L’édito

L’événementiel et la pandémie… une fable d’aujourd’hui

L’événementiel et la pandémie. On dirait le titre d’une fable contemporaine où le premier, animal social, est victime régulière à défaut d’être consentante de la seconde, prédateur polymorphe bien connu de tous les animaux de la jungle.

Publié le 06/07/2021 à 15:44, mis à jour le 07/07/2021 à 16:22.

Portrait Jean de La Fontaine
© DR

Elle l’a fait souffrir, l’a rendu exsangue. Lui, l’événementiel, après avoir fait le gros dos, court malgré tout en tous lieux pour assurer la survie des siens et craint le prochain assaut, d’autant plus qu’il ne sera plus protégé par Bercy des Bois !

La force de l’événementiel est d’avoir un gros cœur ! Déjà quand la pandémie a commencé, il a proposé d’utiliser ses capacités d’organisation pour aider à un dépistage massif. Refus du roi de la forêt. 

Aujourd’hui, où l'on parle beaucoup de vaccination ciblée sur des concentrations de population pour être plus efficace, l’espace-temps éphémère a été utilisé par les pompiers sur le Tour de France pour vacciner sans déranger, de même à Marseille lors d’un tournoi de pétanque, ou à Metz chez Ikea… La période d’été est ouverte à la deuxième vaccination sur des lieux de vacances et de rassemblement, verra-t-on un Festival Vaccinal à Avignon ?
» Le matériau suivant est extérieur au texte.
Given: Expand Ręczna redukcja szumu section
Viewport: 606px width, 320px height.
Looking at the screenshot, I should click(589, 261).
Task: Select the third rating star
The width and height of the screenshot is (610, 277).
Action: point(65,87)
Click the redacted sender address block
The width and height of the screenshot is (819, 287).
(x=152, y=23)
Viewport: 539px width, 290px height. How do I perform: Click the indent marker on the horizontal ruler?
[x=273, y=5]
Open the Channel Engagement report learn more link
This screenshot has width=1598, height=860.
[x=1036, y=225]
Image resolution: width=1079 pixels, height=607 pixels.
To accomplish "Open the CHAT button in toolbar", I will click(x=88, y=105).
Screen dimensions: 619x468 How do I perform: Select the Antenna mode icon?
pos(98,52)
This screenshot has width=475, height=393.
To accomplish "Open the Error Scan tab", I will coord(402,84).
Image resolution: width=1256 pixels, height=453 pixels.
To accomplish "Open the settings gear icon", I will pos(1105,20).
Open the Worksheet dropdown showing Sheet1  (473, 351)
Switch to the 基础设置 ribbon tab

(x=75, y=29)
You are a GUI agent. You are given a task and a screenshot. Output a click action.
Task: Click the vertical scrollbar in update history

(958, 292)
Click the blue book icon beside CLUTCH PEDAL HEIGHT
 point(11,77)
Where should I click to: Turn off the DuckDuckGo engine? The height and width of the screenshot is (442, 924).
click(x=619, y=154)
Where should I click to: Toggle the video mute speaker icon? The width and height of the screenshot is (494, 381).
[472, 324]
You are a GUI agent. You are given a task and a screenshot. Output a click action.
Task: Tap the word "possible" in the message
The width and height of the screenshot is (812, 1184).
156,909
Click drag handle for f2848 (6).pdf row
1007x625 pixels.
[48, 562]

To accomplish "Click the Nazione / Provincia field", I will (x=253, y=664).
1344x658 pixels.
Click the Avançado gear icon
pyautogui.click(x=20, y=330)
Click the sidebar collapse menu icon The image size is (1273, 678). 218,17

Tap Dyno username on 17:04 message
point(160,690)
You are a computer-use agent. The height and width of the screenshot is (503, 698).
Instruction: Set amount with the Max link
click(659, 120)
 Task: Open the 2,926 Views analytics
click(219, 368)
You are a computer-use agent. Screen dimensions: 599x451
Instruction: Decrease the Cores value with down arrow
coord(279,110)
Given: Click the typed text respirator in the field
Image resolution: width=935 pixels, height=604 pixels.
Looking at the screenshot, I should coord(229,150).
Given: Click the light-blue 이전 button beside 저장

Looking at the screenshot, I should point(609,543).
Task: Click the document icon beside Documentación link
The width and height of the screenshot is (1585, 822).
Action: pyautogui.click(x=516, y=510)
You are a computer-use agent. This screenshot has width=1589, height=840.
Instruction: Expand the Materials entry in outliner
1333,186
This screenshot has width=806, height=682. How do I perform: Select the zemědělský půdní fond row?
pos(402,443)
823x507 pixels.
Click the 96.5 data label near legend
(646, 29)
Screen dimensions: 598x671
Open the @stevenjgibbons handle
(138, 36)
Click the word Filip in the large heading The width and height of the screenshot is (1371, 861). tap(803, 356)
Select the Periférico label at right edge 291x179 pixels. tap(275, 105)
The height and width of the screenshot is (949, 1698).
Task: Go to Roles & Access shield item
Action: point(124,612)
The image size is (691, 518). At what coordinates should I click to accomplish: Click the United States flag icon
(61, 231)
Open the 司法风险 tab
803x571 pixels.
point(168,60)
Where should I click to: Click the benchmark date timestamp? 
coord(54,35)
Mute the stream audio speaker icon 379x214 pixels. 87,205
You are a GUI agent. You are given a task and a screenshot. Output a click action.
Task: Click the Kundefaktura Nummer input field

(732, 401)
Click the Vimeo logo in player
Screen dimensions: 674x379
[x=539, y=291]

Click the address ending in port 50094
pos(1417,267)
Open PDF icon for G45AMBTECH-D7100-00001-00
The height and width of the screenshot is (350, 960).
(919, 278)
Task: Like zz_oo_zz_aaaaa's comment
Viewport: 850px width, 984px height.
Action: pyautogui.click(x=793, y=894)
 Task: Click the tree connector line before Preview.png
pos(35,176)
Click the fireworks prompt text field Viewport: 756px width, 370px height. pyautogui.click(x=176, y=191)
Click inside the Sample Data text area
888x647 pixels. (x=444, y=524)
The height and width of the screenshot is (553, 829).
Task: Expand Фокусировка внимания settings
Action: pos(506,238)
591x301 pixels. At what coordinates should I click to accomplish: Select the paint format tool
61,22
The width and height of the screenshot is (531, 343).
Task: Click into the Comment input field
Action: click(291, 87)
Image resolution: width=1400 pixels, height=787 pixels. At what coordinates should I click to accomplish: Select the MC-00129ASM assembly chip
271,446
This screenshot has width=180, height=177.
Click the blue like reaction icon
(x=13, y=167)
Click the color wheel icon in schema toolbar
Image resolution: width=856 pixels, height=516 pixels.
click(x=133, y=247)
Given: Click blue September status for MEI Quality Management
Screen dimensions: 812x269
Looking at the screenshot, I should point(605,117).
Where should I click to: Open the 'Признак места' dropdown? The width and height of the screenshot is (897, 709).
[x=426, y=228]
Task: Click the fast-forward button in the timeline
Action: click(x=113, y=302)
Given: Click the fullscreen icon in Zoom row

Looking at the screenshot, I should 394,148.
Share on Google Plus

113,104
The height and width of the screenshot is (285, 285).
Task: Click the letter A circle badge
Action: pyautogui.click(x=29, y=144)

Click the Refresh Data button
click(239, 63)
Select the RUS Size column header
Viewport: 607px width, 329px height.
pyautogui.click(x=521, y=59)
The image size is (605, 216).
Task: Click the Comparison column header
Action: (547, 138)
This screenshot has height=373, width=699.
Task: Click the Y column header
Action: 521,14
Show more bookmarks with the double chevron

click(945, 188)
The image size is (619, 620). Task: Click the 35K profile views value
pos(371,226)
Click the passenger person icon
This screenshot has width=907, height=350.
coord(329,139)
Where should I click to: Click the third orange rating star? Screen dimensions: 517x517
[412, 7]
Si les events grand public s’y mettent, pourquoi pas les events professionnels? On a bien vu Geoffroy Roux de Bézieux et Laurent Berger appeler dans une tribune commune les salariés à se faire vacciner. A quand le Big Tour de Bpifrance hébergeant des centres de vaccination, les Rencontres UDECAM réservant une zone au Parc Floral ou dans quelques jours, les Napoleons de conclure un accord avec la municipalité d’Arles ?

Morale de la fable : si on veut, on peut et si on ne peut pas encore, on essaye.